Move over, silicon. In a breakthrough in the quest for the next generation of computers and materials, researchers at USC have solved a longstanding challenge with carbon nanotubes: how to actually build them with specific, predictable atomic structures.
"We are solving a fundamental problem of the carbon nanotube," said Chongwu Zhou, professor in the Ming Hsieh Department of Electrical Engineering at the USC Viterbi School of Engineering and corresponding author of the study published August 23 in the journal Nano Letters. "To be able to control the atomic structure, or chirality, of nanotubes has basically been our dream, a dream in the nanotube field."
If this is an age built on silicon, then the next one may be built on carbon nanotubes, which have shown promise in everything from optics to energy storage to touch screens. Not only are nanotubes transparent, but this research discovery on how to control the atomic structure of nanotubes will pave the way for computers that are smaller, faster and more energy efficient than those reliant on silicon transistors.
"We are now working on scale up the process," Zhou said. "Our method can revoutionize the field and significantly push forward the real applications of nanotube in many fields."
Until now, scientists were unable to "grow" carbon nanotubes with specific attributes—say metallic rather than semiconducting—instead getting mixed, random batches and then sorting them. The sorting process also shortened the nanotubes significantly, making the material less practical for many applications.
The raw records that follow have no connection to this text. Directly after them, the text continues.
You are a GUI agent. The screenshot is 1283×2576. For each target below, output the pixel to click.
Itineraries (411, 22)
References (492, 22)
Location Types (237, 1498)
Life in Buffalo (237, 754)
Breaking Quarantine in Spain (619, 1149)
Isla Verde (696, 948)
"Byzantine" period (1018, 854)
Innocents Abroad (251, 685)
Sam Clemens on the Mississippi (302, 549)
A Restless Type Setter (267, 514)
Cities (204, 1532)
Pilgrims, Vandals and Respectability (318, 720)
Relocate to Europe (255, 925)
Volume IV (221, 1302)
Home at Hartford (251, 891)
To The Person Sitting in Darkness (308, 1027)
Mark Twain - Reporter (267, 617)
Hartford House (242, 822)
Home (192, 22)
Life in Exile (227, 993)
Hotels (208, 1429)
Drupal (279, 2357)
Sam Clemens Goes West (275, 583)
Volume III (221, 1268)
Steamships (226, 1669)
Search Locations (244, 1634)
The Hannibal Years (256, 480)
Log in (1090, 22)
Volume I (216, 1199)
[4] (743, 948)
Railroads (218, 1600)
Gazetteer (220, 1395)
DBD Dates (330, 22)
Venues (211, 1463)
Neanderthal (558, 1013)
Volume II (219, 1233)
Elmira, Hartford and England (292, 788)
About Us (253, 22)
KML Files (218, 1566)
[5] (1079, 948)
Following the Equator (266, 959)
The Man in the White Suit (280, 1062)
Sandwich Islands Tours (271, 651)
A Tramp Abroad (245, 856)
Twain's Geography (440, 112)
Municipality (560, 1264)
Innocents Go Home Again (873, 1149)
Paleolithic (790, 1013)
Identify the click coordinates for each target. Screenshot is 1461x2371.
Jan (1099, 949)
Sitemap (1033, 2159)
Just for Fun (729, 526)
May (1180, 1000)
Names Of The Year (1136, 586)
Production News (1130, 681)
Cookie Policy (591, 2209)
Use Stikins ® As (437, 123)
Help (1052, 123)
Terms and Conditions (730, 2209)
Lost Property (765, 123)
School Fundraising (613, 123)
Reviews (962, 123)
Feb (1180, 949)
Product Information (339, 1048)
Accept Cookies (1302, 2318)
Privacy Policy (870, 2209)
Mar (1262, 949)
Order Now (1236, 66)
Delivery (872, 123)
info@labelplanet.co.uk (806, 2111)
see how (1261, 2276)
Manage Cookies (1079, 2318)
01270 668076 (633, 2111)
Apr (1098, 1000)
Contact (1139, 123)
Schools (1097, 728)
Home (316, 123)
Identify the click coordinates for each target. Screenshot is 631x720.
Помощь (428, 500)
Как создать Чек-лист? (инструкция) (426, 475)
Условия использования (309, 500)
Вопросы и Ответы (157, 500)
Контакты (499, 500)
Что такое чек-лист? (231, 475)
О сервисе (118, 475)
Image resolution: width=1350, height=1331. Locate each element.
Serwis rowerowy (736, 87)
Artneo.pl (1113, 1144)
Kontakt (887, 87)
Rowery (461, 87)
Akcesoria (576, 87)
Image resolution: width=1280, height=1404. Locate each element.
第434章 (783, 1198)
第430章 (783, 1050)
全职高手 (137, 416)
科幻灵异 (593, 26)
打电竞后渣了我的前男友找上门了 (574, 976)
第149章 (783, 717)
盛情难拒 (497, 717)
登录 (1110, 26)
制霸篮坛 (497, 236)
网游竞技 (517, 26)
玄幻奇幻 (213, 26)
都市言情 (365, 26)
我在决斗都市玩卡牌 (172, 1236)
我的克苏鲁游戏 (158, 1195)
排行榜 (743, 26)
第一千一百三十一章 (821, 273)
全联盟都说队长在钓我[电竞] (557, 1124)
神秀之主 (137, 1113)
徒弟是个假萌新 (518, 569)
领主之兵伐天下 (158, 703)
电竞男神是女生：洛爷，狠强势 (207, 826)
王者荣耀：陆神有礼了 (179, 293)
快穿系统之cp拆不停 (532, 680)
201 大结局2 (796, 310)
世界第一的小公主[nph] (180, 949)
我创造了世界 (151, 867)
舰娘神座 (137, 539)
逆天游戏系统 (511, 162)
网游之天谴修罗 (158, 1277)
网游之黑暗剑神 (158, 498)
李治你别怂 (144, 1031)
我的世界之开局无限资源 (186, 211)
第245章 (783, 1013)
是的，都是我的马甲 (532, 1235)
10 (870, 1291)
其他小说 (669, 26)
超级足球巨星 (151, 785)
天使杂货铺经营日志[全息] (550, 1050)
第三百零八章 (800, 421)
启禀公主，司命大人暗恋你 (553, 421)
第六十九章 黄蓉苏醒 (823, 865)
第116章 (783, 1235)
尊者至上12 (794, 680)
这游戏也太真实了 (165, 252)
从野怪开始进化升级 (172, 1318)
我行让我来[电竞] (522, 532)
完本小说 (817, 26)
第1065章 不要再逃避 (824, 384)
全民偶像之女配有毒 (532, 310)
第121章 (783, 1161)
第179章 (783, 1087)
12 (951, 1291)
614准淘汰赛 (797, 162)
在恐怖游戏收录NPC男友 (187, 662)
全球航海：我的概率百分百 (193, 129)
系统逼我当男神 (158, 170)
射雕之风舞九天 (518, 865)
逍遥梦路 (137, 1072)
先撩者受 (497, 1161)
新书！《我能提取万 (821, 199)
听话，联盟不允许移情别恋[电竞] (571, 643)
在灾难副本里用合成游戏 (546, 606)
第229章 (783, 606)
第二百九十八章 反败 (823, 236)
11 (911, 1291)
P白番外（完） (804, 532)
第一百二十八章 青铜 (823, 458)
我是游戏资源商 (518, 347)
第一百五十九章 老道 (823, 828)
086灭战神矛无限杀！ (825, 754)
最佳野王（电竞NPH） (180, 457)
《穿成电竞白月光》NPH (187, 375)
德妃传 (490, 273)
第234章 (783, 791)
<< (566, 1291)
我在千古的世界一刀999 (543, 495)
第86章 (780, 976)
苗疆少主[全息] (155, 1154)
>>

For more than three years, the USC team has been working on the idea of using these short sorted nanotubes as "seeds" to grow longer nanotubes, extending them at high temperatures to get the desired atomic structure.
A paper last year by the same team in Nature Communications outlined the technique, and in the current Nano Letters paper, the researchers report on their latest major success: identifying the "growth recipes" for building carbon nanotubes with specific atomic structures.
"We identify the mechanisms required for mass amplification of nanotubes," said co-lead author Jia Liu, a doctoral student in chemistry at the USC Dornsife College of Letters, Arts and Sciences, recalling the moment when, alone in a dark room, she finally saw the spectral data supporting their method. "It was my Eureka moment."